According to film critic Donald Richie, A Japanese Tragedy was one of the first post-war films to focus on Japanese mothers, as Mikio Naruse's Repast was one of the first to focus on the plight of Japanese wives.

=== Generational divide ===
Kinoshita's film demonstrates the generational shift between those Japanese who participated in the war and the young who inherited its results. While the mother's warm and emotional behavior towards her colleagues and children is rooted in an older style of Japanese femininity, based on servicing others and interdependence, her children evince a more sober, taciturn, and independent public persona. The abuse that the children received from the adults growing up in post-war Japan encourages them to criticize and distrust their elders.

=== Family breakdown ===
Noël Burch saw the film as a sociological depiction of the breakdown of traditional social attitudes towards duty and gratitude for one's parents (gimu). This breakdown was caused by the new values of individualism and economic competition. Thus, son and daughter fail to support their mother and evince no apparent guilt over their treatment of her, instead blaming her for her perceived failures. Another writer argued that one reason why the children don't feel gratitude for their mother and reject her is because they see her turn to prostitution as a choice and not (correctly) as the product of economic necessity; this is due to the new discourse of female emancipation of the post-war culture, under the influence of American liberalism.

=== Style ===
Isolde Standish points out that the newsreels give credence to the "subjective memories" of the characters that are shown in the film's flashback scenes. For example, newsreel footage of American soldiers cavorting with Japanese women foreshadow a flashback scene depicting Haruko's decision to become a prostitute.
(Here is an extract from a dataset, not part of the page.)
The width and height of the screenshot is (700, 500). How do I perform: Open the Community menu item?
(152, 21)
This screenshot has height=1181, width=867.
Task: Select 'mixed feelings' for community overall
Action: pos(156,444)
The flashbacks also provide contexts for the family's present day misunderstandings, when Haruko gets involved in the black market to provide food for the family, but her son Seiichi only knows that the activity causes him embarrassment at school, or when the children's cruel uncle tells them that their mother is enjoying herself at the Atami hot springs, while she is working as a prostitute to raise money for the family.

=== Reception ===
Alexander Jacoby regarded the personal conflict between the mother and her selfish children to be more "vivid" than the wider context provided by the newsreels.

==Awards==
Kinoshita won both the Mainichi Film Award and Blue Ribbon Award for best screenplay in 1953. Yūko Mochizuki won the 1953 Mainichi Film Award for best actress.